Conheça os três tipos de “projetos experimentais” para encontrar o trabalho da sua vida.

Esse artigo é baseado no livro “Como encontrar o trabalho da sua vida”,  Roman Krznaric, do The School of Life, Editora Objetiva, 2012 (link). Seguem alguns trechos interessantes para uma reflexão ao mesmo tempo provocativa e pé no chão.

Nesta PARTE 1, o autor defende o lema “agir primeiro, depois refletir” para você sair da inércia e começar a testar o seus “múltiplos eus” através de três formas: (1) períodos sabáticos experimentais, (2) projetos de ramificação e (3) pesquisa conversacional. Você depois pode ser a PARTE 2.

O anseio pelo emprego ideal

O desejo de encontrar realização no trabalho – um trabalho que proporcione um verdadeiro senso de propósito e reflita nossos valores, paixões e personalidade – é uma invenção moderna. O termo fullfilment (realização, satisfação) não aparecia em 1755 no dicionário americano. Até a algum tempo atrás, a maior parte da população estava ocupada lutando para atender as necessidades de subsistência e empregos para se aposentar. Hoje, na era da realização, o grande sonho é trocar dinheiro por um sentido de vida.

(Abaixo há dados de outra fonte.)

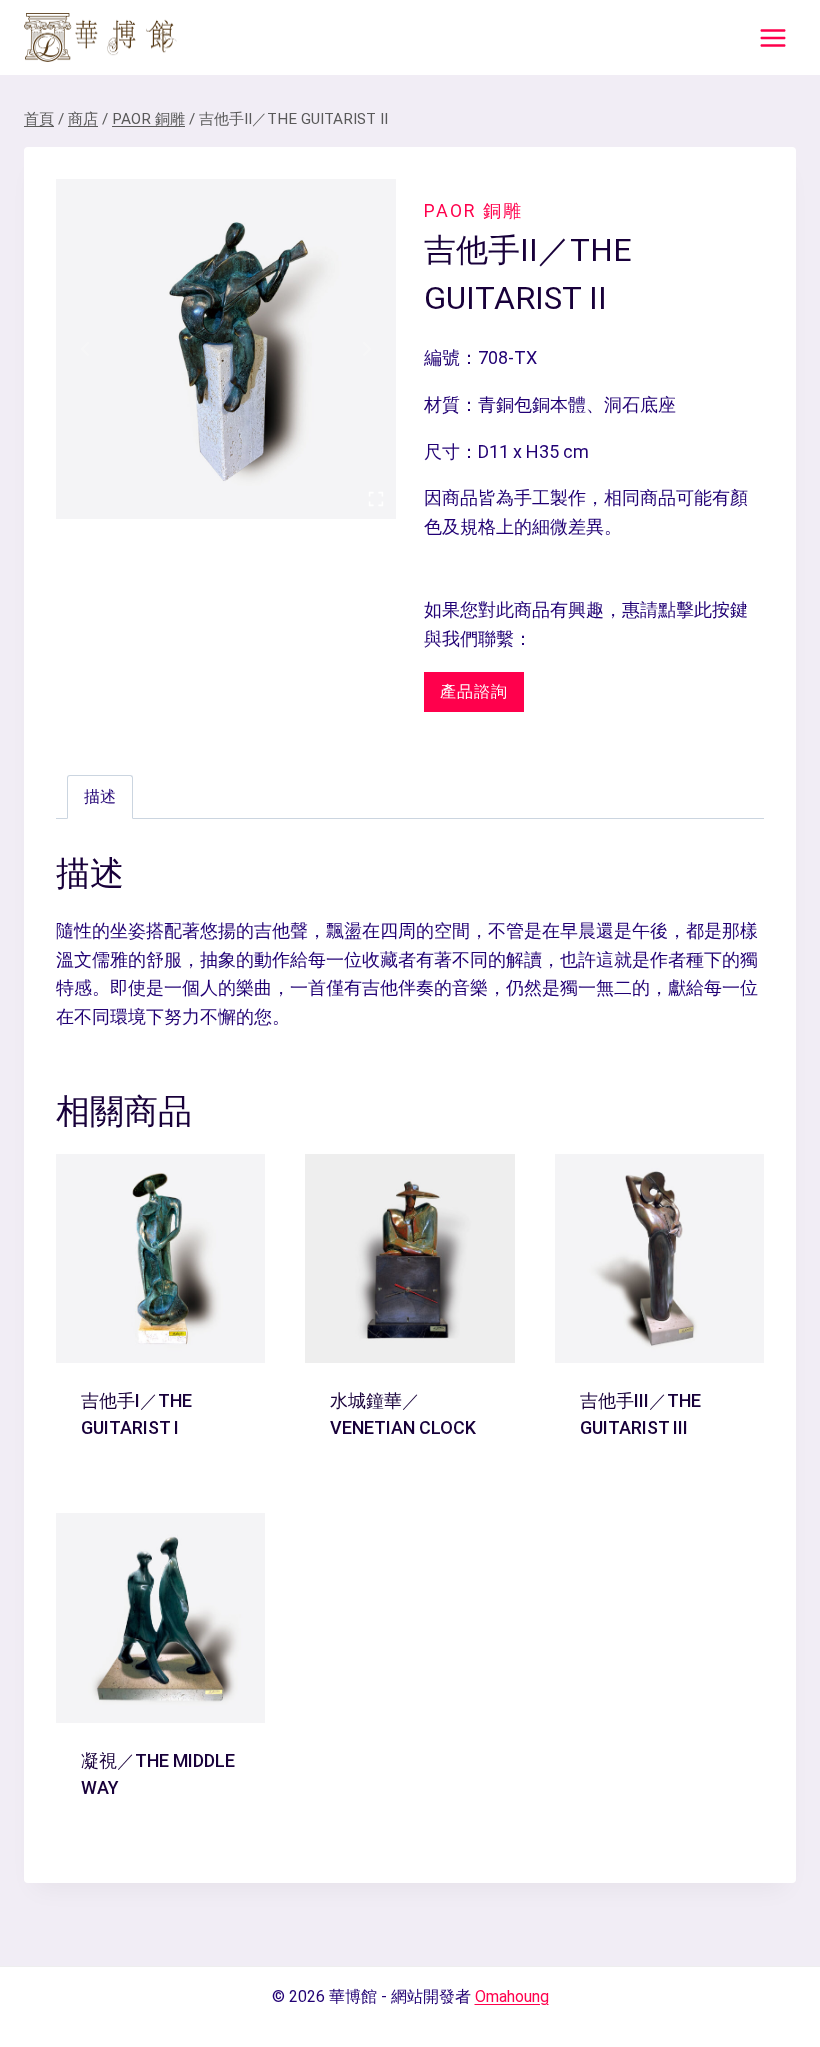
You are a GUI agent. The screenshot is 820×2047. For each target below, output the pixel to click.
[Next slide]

Em pesquisas recentes na Europa, 60% dos trabalhadores escolheriam uma carreira diferente se tivessem a opção de começar tudo de novo. Nos Estados Unidos, a satisfação com o trabalho está em seu menor nível – 45% – desde que essas estatísticas começaram a ser compiladas duas décadas atrás. O emprego vitalício morreu, e em seu lugar surgiu um mundo de contratos de curto prazo e empregos temporários, em que o vínculo empregatício dura em média quatro anos, nos forçando a fazer cada vez mais escolhas, muitas vezes contra a nossa vontade ou errando no caminho.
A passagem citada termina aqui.